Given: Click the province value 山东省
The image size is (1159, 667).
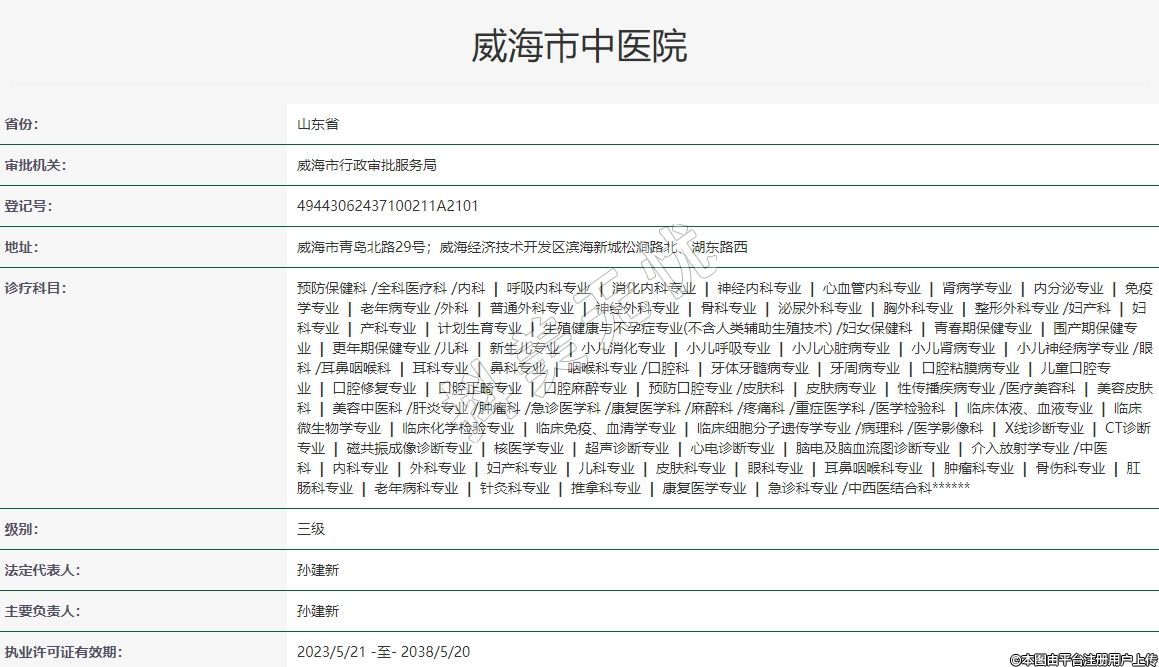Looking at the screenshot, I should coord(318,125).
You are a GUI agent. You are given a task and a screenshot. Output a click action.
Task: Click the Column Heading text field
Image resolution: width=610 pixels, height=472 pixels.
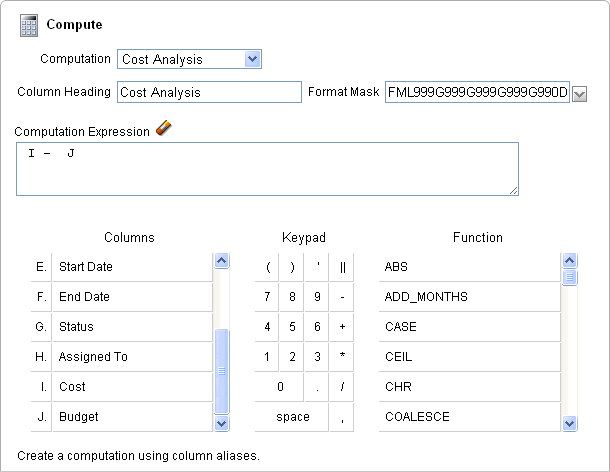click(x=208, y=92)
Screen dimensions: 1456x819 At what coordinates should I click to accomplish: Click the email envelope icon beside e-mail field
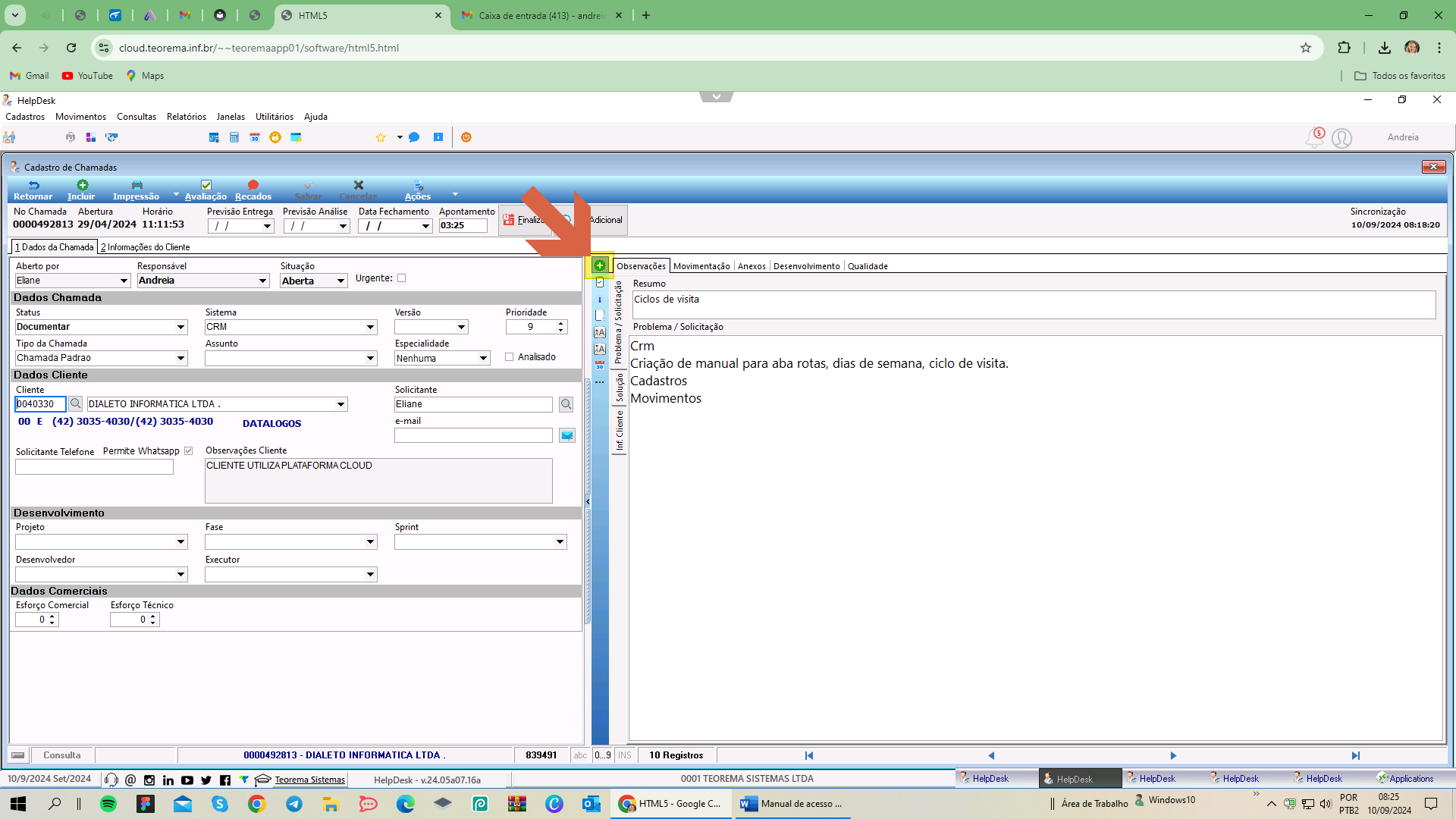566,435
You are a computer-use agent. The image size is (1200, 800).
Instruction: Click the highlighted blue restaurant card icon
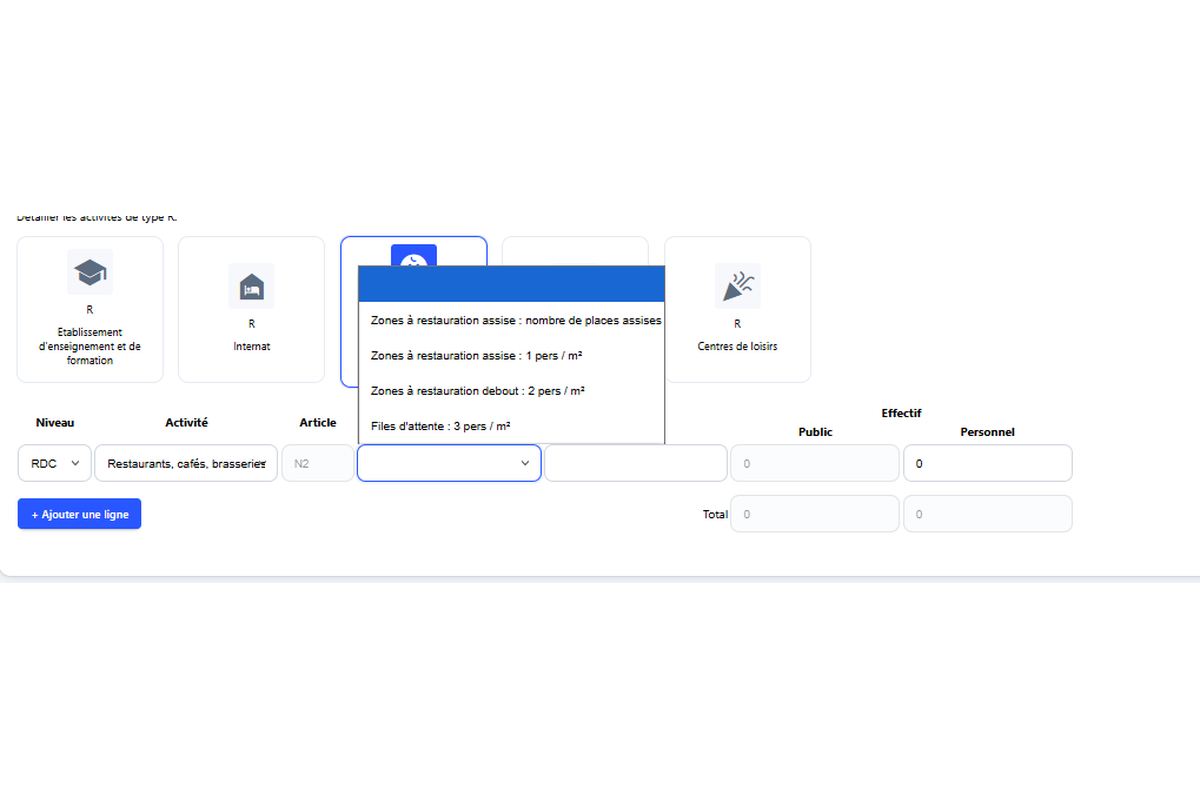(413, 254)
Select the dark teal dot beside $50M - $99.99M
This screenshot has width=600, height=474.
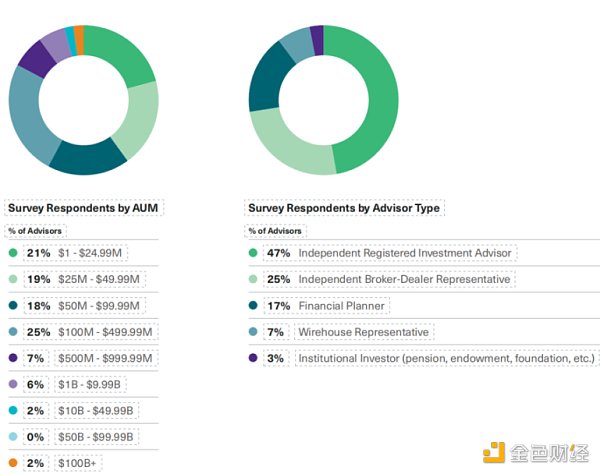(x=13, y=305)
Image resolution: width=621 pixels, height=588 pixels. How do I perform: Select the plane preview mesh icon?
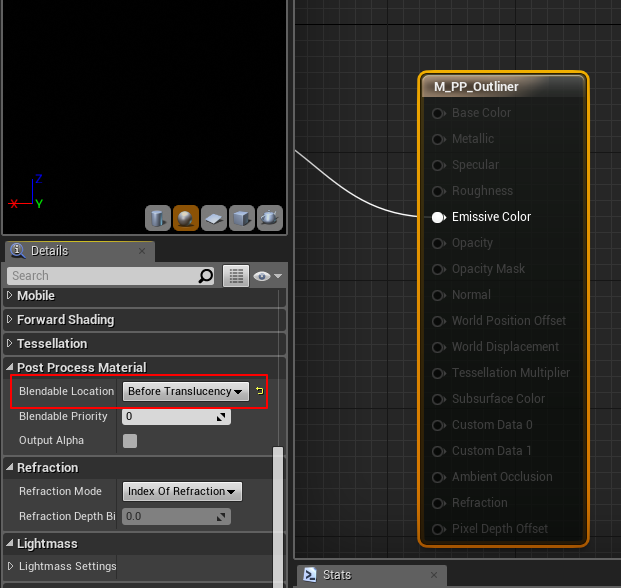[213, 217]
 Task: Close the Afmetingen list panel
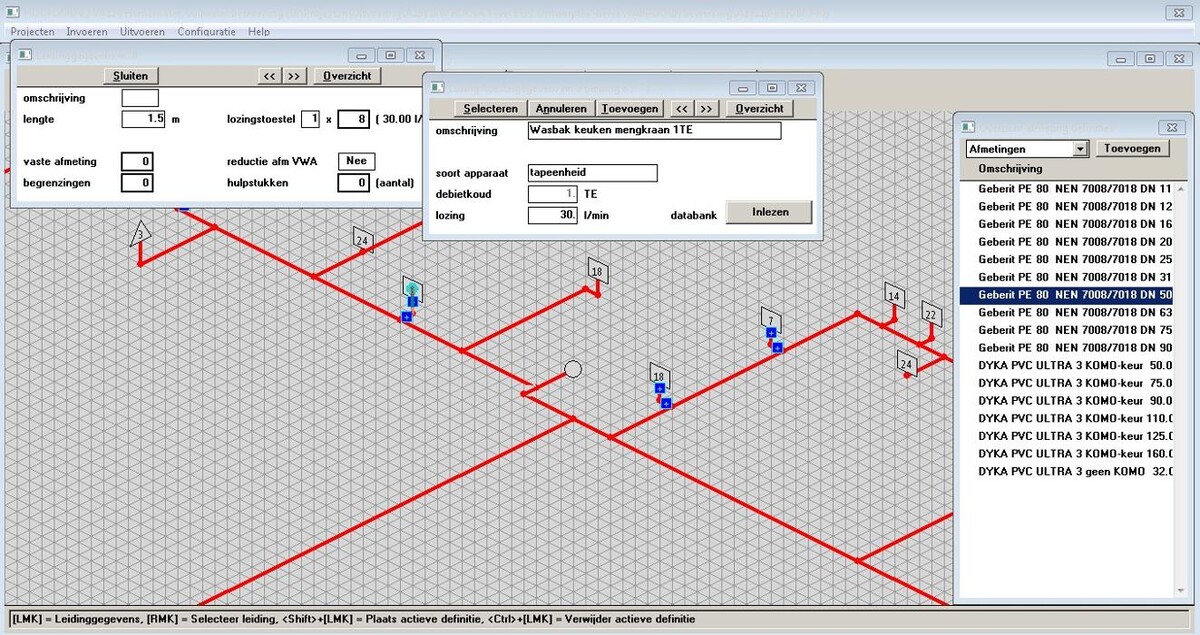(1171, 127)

━━━━━━━━━━━━━━━━

WHAT THE TASK REQUIRES: Reproduce exactly, and only, the lines from the one holding "You are a GUI" through the final line of the entries. Do not include the pictures.

COMPLETED EXERCISE:
You are a GUI agent. You are given a task and a screenshot. Output a click action.
Task: Click the Column Heading text field
Image resolution: width=610 pixels, height=472 pixels.
click(x=208, y=92)
Screen dimensions: 1456x819 At what coordinates should I click to accomplish: Click the email envelope icon beside e-mail field
566,435
You are a computer-use agent. The image size is (1200, 800).
Instruction: Click the highlighted blue restaurant card icon
(413, 254)
Select the dark teal dot beside $50M - $99.99M
This screenshot has width=600, height=474.
(x=13, y=305)
Image resolution: width=621 pixels, height=588 pixels. How do I perform: Select the plane preview mesh icon?
[213, 217]
 Task: Close the Afmetingen list panel
(1171, 127)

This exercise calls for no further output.